04/24/2021
April 24, 2021
The longer I write, the more problems I have with listing my name as the lone author.
Don’t get me wrong, I work my ass off, and I have for decades, bringing essays, articles, and books into the world. Over time, though, I learned that writing only looks solitary. But being a published author takes a pack mentality.
Growing up, I was a horrible student. I mean...horrible! When it came to writing papers, I’d slap them together—usually the night before they were due—and “fling” them at my dad for editing. I’m not sure why he did me the favor of editing my work. A professor, researcher, and author, Dadhad an enormous workload. Plus, I wasn’t particularly respectful in the way I approached him. In fact, as I write this, I wonder if I even bothered requesting that he edit my papers. Or did I, a surly, self-absorbed teen, simply drop printouts in his lap with little regard for the demands in his life?
Eventually, Dad’s generosity led me to better understand:
Writing is a partnership.
By my early 20s, I’d learned to work with people on my writing, including those dedicated professors who offered thoughtful feedback. For my first book—an awful, rambling P.O.S.—I had a co-author, a wonderful woman I lived with in India, and we traveled West to East, North to South, crisscrossing the countryas we drafted the 500+ page manuscript. The book is awful...like not even salvageable. The experience itself, though, taught me to surround myself with trusted people while building worlds.

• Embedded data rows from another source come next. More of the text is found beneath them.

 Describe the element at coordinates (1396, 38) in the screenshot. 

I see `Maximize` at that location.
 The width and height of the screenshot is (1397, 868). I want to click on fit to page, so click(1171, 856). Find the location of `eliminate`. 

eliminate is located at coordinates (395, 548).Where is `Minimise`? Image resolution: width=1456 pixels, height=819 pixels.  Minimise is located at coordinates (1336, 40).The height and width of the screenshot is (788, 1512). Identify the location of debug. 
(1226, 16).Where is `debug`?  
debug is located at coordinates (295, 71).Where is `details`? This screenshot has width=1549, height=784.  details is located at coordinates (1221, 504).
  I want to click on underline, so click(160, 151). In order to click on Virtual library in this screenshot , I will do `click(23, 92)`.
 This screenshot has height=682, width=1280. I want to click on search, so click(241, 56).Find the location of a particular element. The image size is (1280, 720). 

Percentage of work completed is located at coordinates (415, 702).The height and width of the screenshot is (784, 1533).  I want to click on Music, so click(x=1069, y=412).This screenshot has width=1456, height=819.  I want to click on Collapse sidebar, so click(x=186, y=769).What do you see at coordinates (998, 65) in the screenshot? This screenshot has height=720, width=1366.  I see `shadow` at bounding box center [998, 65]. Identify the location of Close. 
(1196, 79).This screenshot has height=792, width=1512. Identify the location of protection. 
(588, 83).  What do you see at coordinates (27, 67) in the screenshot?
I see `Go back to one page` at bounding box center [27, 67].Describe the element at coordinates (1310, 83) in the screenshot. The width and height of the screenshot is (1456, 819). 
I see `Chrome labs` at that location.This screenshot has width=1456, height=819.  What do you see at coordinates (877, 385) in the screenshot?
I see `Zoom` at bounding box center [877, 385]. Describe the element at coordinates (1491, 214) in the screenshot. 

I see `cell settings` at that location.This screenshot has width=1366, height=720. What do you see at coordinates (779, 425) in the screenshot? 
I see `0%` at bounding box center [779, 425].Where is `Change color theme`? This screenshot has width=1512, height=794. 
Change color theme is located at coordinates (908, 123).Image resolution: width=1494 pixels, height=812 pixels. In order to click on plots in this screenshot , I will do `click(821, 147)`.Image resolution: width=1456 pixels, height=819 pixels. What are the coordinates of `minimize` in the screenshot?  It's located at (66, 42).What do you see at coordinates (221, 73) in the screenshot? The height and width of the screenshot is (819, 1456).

Years later, I finally learned another language, one that helped me better speak to the pack mentality of writing. Words like beta readers and critical partners came to me only afterI'd spent decades as researcher (we had our own writing-language). I also learned about the types of editors, including developmental, content, and line editors. In their own way, each editor poked and prodded me, encouraging me to kill my little darlings, to delete beloved passages and lines to strengthen characters, plotlines, and worlds.
My latest partner is Ylva Publishing, and I am thrilled to have signed with them. When preparing for my submission and the initial meeting with the publisher, I researched Ylva’s culture, reading their blogs and familiarizing myself even more broadly with their authors and books. I learned that ylva is of Swedish origin and refers to “pack,” and, more specifically to “she-wolf.”
After that initial meeting, I knew that I had found my pack, and I haven’t been dissatisfied since.
The culture of Ylva Publishing underscores the pack mentality in the best possible way. Fellow authors, like me, understand that bringing a book into the world isn’t a one-woman endeavor, so they team up to answer my questions and provide numerous resources. Even self-published writers are not lone wolves. I know multiple awesome and talented authors who are self-published, and they too maintain a pack mentality, partnering with book-jacket artists, social media consultants, and book bloggers.
The image of the lone writer is as problematic as the image of the lone wolf: both the writer and the wolf, generally, must find a pack to navigate expansive and sometimes hostile territories.
I was born into a family of writers and wordsmiths. Fortunately, though, I overcame my surly loner ways, and learned that my writing is stronger when I embrace a pack mentality. Too, I honor the readers by ensuring that my works are worth their time and energy.
My name will go on the front cover of my debut novel, Strange Attractors (Ylva Publishing, 2022); however, in my name, I will see the other names of my fellow pack members.